#### [TO DO]
Reproduce the rows from their first line up to and including the line that contains "Task: Click on the category-label: Россия", keeping every character the same.
[[ DATA FOR THE TASK, beginning ]]
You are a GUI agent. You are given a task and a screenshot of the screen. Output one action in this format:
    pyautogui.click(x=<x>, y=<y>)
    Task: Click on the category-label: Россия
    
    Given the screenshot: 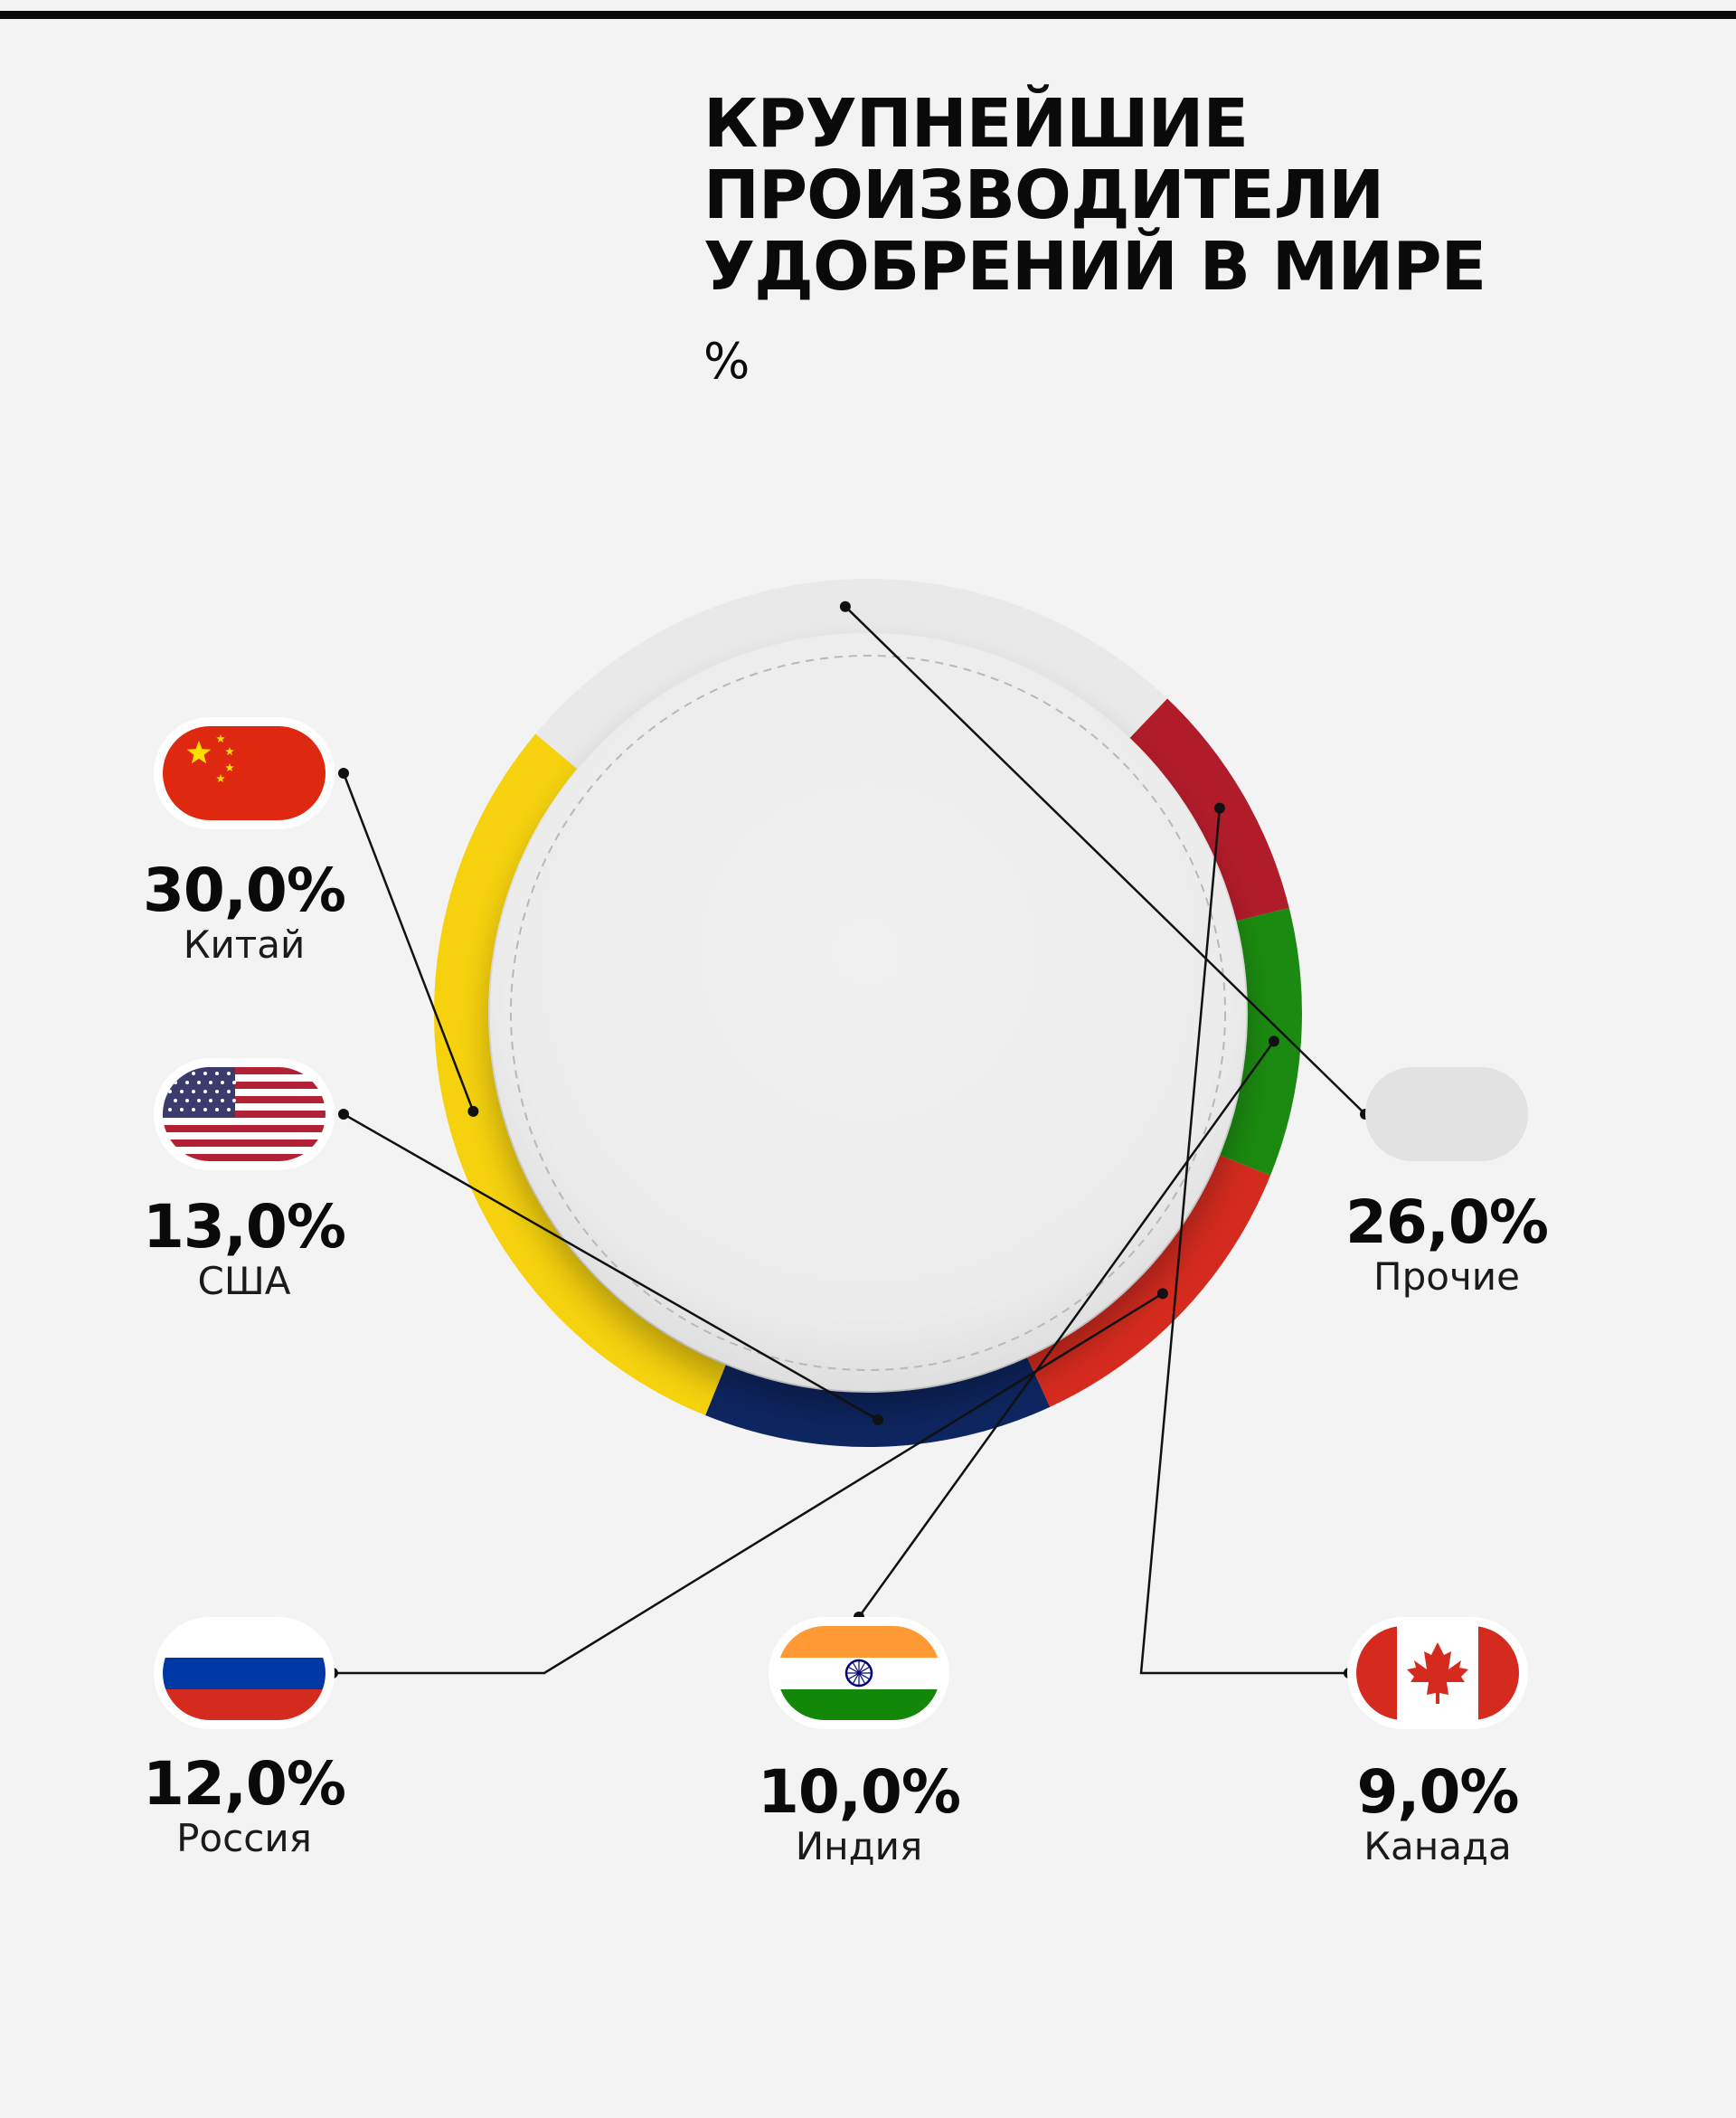 What is the action you would take?
    pyautogui.click(x=244, y=1838)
[[ DATA FOR THE TASK, end ]]
#### [EXERCISE SOLUTION]
You are a GUI agent. You are given a task and a screenshot of the screen. Output one action in this format:
    pyautogui.click(x=<x>, y=<y>)
    Task: Click on the category-label: Россия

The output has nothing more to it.